Print the data in full, exactly as it reads.

◆ ◆ ◆ ◆

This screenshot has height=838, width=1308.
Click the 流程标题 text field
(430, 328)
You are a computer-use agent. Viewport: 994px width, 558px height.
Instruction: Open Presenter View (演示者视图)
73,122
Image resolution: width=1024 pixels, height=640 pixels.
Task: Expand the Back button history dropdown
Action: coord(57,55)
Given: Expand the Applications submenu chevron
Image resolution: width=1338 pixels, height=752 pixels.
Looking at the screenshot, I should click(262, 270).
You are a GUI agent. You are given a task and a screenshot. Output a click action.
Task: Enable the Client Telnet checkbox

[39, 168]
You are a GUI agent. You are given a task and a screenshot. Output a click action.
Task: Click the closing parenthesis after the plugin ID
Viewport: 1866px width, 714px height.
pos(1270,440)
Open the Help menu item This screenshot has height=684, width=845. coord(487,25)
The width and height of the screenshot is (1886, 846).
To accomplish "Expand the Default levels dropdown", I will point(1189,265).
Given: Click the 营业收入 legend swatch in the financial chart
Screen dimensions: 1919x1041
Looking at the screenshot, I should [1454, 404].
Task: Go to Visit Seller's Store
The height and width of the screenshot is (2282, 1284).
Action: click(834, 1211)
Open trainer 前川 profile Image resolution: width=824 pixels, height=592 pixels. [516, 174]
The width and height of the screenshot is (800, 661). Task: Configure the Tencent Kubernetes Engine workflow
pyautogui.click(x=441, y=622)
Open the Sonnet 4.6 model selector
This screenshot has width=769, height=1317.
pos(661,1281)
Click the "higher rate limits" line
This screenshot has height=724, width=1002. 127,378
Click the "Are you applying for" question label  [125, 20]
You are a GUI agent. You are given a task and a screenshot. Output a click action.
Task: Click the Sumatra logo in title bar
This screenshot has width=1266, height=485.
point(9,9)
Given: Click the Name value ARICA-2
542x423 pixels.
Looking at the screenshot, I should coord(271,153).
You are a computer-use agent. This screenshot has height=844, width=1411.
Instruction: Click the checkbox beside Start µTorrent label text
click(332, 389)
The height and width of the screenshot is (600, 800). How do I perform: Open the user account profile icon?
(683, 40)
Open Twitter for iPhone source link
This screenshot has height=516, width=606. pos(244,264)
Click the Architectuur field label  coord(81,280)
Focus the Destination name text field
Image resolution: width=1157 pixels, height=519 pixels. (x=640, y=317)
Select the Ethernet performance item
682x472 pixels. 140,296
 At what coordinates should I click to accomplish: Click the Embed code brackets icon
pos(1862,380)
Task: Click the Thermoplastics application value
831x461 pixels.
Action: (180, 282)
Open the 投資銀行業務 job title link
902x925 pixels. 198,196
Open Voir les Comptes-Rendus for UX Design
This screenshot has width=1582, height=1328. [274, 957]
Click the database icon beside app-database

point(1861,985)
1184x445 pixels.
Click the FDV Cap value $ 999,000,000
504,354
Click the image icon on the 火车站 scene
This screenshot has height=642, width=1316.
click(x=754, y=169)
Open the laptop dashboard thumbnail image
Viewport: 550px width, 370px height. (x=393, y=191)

◆ ◆ ◆ ◆

__Exercise solution__:
This screenshot has height=838, width=1308.
Click the 流程标题 text field
(430, 328)
You are a computer-use agent. Viewport: 994px width, 558px height.
Instruction: Open Presenter View (演示者视图)
73,122
Image resolution: width=1024 pixels, height=640 pixels.
Task: Expand the Back button history dropdown
Action: coord(57,55)
Given: Expand the Applications submenu chevron
Image resolution: width=1338 pixels, height=752 pixels.
Looking at the screenshot, I should click(262, 270).
You are a GUI agent. You are given a task and a screenshot. Output a click action.
Task: Enable the Client Telnet checkbox

[39, 168]
You are a GUI agent. You are given a task and a screenshot. Output a click action.
Task: Click the closing parenthesis after the plugin ID
Viewport: 1866px width, 714px height.
pos(1270,440)
Open the Help menu item This screenshot has height=684, width=845. coord(487,25)
The width and height of the screenshot is (1886, 846).
To accomplish "Expand the Default levels dropdown", I will point(1189,265).
Given: Click the 营业收入 legend swatch in the financial chart
Screen dimensions: 1919x1041
Looking at the screenshot, I should [1454, 404].
Task: Go to Visit Seller's Store
The height and width of the screenshot is (2282, 1284).
Action: click(834, 1211)
Open trainer 前川 profile Image resolution: width=824 pixels, height=592 pixels. [516, 174]
The width and height of the screenshot is (800, 661). Task: Configure the Tencent Kubernetes Engine workflow
pyautogui.click(x=441, y=622)
Open the Sonnet 4.6 model selector
This screenshot has width=769, height=1317.
pos(661,1281)
Click the "higher rate limits" line
This screenshot has height=724, width=1002. 127,378
Click the "Are you applying for" question label  [125, 20]
You are a GUI agent. You are given a task and a screenshot. Output a click action.
Task: Click the Sumatra logo in title bar
This screenshot has width=1266, height=485.
point(9,9)
Given: Click the Name value ARICA-2
542x423 pixels.
Looking at the screenshot, I should coord(271,153).
You are a computer-use agent. This screenshot has height=844, width=1411.
Instruction: Click the checkbox beside Start µTorrent label text
click(332, 389)
The height and width of the screenshot is (600, 800). How do I perform: Open the user account profile icon?
(683, 40)
Open Twitter for iPhone source link
This screenshot has height=516, width=606. pos(244,264)
Click the Architectuur field label  coord(81,280)
Focus the Destination name text field
Image resolution: width=1157 pixels, height=519 pixels. (x=640, y=317)
Select the Ethernet performance item
682x472 pixels. 140,296
 At what coordinates should I click to accomplish: Click the Embed code brackets icon
pos(1862,380)
Task: Click the Thermoplastics application value
831x461 pixels.
Action: (180, 282)
Open the 投資銀行業務 job title link
902x925 pixels. 198,196
Open Voir les Comptes-Rendus for UX Design
This screenshot has width=1582, height=1328. [274, 957]
Click the database icon beside app-database

point(1861,985)
1184x445 pixels.
Click the FDV Cap value $ 999,000,000
504,354
Click the image icon on the 火车站 scene
This screenshot has height=642, width=1316.
click(x=754, y=169)
Open the laptop dashboard thumbnail image
Viewport: 550px width, 370px height. (x=393, y=191)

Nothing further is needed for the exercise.